Page 1 of 1

Image uploads/creating images

Posted: Sun Dec 16, 2007 4:13 pm
by newbie2php
Hi all,

I am currently looking into image upload scripts, and the security around allowing users to do so.

There seems to be quite a few methods, some more secure then others.

I looked into image generation in PHP, and how you can reproduce an image based off another image.

My question - if I produced a script that took the image uploaded by the user, and then resaved this image (type depending on which type they uploaded) using PHP - would this not ensure that we are only uploading images and not risky user files?

e.g imagecreatefromgif($tempname)

Maybe also some slight resizing too, is the image is over a certain dimension.

Any feedback regarding this, and image upload would be great

Thanks

Posted: Sun Dec 16, 2007 4:54 pm
by John Cartwright
My question - if I produced a script that took the image uploaded by the user, and then resaved this image (type depending on which type they uploaded) using PHP - would this not ensure that we are only uploading images and not risky user files?
Have you tried it?
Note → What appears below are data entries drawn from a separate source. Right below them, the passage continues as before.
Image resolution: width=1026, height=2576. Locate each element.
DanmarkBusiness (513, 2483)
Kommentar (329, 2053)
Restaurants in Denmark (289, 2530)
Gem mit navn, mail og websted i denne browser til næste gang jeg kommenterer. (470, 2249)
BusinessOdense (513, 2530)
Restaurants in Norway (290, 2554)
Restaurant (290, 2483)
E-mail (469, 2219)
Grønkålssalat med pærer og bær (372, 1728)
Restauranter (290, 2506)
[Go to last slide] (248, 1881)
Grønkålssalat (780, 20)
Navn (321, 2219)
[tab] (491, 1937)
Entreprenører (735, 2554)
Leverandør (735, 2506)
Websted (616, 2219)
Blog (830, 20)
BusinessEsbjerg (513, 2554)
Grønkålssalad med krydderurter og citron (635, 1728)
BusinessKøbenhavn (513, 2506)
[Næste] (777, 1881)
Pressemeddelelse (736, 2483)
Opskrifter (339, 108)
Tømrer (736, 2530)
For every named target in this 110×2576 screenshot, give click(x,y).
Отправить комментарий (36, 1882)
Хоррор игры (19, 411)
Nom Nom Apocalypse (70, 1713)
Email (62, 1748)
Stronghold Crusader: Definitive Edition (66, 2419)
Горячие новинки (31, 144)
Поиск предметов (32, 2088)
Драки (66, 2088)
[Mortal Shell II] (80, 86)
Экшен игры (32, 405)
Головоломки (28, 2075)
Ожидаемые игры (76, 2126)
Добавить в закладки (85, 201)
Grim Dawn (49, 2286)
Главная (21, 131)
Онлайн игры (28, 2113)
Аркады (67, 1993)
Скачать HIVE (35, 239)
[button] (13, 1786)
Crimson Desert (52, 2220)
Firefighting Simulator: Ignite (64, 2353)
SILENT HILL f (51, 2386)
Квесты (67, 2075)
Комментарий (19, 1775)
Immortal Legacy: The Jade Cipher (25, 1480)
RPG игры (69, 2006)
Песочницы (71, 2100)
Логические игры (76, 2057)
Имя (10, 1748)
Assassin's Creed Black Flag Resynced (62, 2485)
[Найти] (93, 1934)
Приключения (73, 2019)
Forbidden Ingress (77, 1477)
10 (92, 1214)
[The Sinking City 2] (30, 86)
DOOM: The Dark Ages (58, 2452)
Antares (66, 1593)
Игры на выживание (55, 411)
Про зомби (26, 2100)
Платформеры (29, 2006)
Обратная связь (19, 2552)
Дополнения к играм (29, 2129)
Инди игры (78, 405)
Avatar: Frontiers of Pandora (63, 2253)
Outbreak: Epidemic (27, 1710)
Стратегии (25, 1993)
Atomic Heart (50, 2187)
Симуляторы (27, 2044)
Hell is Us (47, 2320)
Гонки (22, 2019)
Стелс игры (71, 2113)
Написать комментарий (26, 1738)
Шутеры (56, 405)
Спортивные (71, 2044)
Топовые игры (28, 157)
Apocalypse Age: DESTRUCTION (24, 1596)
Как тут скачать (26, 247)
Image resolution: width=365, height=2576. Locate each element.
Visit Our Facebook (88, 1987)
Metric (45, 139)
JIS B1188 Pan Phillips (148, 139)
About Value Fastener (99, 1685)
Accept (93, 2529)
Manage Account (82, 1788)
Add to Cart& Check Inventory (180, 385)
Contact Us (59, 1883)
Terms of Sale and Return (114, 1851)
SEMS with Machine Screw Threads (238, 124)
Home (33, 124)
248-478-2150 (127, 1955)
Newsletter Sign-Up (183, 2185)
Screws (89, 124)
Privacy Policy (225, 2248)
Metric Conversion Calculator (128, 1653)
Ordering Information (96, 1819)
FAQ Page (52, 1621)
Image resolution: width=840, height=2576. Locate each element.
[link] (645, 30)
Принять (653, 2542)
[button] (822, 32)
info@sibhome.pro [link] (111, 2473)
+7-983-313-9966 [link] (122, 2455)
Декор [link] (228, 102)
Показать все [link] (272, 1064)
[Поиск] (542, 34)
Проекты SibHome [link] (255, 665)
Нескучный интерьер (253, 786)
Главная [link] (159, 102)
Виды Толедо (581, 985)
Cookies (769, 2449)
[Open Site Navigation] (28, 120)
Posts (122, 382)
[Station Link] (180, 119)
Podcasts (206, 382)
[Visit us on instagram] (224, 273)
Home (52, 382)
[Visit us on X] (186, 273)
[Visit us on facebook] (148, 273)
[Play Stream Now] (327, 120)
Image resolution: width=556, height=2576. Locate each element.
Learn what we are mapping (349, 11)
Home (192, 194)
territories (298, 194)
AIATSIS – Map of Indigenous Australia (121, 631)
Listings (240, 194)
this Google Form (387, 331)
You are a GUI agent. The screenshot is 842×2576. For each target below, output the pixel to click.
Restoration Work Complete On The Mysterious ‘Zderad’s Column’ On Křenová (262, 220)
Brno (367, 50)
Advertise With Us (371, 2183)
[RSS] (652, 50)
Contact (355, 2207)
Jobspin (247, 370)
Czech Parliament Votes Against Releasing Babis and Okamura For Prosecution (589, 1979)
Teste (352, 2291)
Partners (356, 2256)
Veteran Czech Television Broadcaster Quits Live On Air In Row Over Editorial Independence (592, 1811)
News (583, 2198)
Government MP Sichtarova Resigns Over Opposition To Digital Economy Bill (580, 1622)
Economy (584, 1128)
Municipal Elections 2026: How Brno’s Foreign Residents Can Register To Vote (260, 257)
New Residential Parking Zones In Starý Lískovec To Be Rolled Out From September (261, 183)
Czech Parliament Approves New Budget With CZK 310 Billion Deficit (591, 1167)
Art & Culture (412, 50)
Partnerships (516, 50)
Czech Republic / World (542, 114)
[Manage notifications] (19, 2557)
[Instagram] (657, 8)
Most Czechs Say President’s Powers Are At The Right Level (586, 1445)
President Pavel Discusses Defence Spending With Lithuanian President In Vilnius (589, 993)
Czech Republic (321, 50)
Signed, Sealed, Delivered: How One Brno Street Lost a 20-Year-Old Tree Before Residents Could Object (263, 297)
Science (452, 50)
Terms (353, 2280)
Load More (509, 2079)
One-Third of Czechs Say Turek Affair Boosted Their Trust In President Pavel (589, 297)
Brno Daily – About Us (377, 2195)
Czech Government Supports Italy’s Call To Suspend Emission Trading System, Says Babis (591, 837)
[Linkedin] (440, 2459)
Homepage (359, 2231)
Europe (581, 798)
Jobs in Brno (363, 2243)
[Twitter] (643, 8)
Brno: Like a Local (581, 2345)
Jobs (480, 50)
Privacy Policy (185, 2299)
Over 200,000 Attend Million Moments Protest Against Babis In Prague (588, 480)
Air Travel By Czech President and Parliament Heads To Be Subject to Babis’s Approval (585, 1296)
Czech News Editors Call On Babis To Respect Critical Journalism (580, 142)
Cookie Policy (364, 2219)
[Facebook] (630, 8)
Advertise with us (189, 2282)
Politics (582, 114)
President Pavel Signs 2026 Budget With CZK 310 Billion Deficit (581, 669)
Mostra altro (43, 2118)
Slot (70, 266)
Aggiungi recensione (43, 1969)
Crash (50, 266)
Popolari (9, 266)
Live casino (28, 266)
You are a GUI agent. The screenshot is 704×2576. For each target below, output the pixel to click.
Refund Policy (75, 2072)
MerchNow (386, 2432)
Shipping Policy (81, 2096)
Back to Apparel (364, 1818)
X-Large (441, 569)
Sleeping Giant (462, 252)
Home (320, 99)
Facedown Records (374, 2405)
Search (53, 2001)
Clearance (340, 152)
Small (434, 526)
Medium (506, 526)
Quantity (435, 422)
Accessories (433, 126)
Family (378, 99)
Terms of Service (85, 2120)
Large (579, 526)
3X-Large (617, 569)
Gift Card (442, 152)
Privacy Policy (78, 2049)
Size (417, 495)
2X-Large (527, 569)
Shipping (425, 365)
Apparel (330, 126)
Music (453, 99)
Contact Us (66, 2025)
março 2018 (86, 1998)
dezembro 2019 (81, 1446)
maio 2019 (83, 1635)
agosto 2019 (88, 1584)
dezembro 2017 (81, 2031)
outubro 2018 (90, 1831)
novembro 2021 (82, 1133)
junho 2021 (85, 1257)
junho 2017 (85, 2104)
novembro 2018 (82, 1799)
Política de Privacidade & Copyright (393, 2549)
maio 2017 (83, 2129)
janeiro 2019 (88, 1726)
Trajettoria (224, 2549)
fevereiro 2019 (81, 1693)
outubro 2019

There is no better way to learn than for yourself. Better yet, let us know. An alternative may be to simply use getimagesize() to determine whether the file is actually an image or masked as one. Careful though, getimagesize() can be tricked.
Maybe also some slight resizing too, is the image is over a certain dimension.
Indeed, this is common practice.

Posted: Sun Dec 16, 2007 5:19 pm
by superdezign
Using GD as you have described is good, but you should check the file type data first anyway.